Четырнадцатая маркиза Валкен, бабушка Каролины, была удалена от королевского двора за свою ненасытную страсть к азартной игре. В Мандрейке она устроила собственный двор и единолично правила здесь до тех пор, пока ее не забили насмерть камнями контрабандисты — их она нанимала для доставки запрещенных товаров из Франции и укрывала в потайных гротах под домом.
С ее смертью пришел конец беспутной, экстравагантной и экзотической эпохе, и в Мандрейке воцарилась атмосфера покоя, умиротворенной красоты и ничем не нарушаемой радости. Отец и мать Каролины самозабвенно любили друг друга, казалось, что все поместье было во власти чар их любви; каждый, кто жил в Мандрейке, вобрал частичку их лучезарного счастья.
В жилах Каролины текла гордая горячая кровь семейства Фэй.
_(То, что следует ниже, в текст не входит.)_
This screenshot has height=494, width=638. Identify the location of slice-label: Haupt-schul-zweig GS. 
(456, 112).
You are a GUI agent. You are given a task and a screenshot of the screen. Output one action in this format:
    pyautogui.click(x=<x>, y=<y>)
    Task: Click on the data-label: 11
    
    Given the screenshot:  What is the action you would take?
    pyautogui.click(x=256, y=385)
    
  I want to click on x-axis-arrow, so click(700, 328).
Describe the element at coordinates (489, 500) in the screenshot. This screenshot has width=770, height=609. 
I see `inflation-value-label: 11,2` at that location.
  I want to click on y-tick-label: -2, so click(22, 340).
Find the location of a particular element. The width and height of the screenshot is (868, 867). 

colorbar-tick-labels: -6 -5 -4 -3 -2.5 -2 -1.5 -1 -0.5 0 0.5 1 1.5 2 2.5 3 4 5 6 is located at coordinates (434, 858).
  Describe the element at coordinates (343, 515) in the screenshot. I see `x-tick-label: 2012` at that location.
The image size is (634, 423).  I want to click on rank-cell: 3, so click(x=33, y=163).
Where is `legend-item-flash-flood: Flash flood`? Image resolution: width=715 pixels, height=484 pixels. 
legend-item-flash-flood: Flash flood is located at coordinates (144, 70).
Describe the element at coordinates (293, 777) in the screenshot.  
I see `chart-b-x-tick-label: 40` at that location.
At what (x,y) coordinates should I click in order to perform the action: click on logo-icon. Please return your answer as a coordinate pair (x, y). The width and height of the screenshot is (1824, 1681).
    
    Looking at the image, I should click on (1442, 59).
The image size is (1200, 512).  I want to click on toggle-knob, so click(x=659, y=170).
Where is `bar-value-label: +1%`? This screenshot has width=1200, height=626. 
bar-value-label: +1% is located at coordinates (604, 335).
Каждая черта ее лица, каждое ее движение, каждый поступок отличали достойную представительницу этого рода, в которой воплотилось все лучшее, что накапливалось многими поколениями, подобно тому, как приумножались великолепие и величавость самого Мандрейка. Она унаследовала не только гордость, верность и цельность натуры своих предков, но и их страстность, решительность, сильную волю и упорство. Своими безукоризненными чертами лица и совершенными формами тела Каролина была обязана бабушке, о красоте которой в восемнадцатом столетии слагали легенды. Нежное очарование и благородство души передались ей от матери. Доброта и сердечность Серены, маркизы Валкен, вызывали восхищение; каждый, кто знал ее и смотрел в ее ясные синие глаза, не мог не почувствовать, какое у нее чистое и отзывчивое сердце.
Каролина была такой же чистой и открытой, но ее темперамент и характер были подобны прибою, с детства шумевшему под ее окном. Его музыка всегда была частью ее мыслей и грез — волн то неукротимых, бурных и неистовых, с белыми гребнями, стремительно летящих на крутые скалы и разбивающих изумрудную и сапфировую водную гладь, то ласковых, мягко колышущихся, покорно утопающих в золотистом, освещаемом солнцем песке.
И настроение Каролины менялось столь же быстро и неожиданно. Мать вздыхала, беспокоясь за ее будущее. Что сулит оно девушке, такой поразительно красивой и при этом эмоциональной и живой. Верность и неуклонное следование цели — эти достоинства порой перерастали в Каролине в свою противоположность. Однажды, когда ей было всего десять лет, молодого конюха, который ухаживал за ее пони, арестовали по обвинению в браконьерстве. Каролина узнала об этом и, не спросив ни у кого разрешения, даже не сказав никому о своем намерении, галопом поскакала в Дувр. Она ворвалась в суд, заявила, что должна дать показания в защиту своего конюха, и вела себя так настойчиво и убедительно, что парня освободили и отпустили с ней обратно в Мандрейк.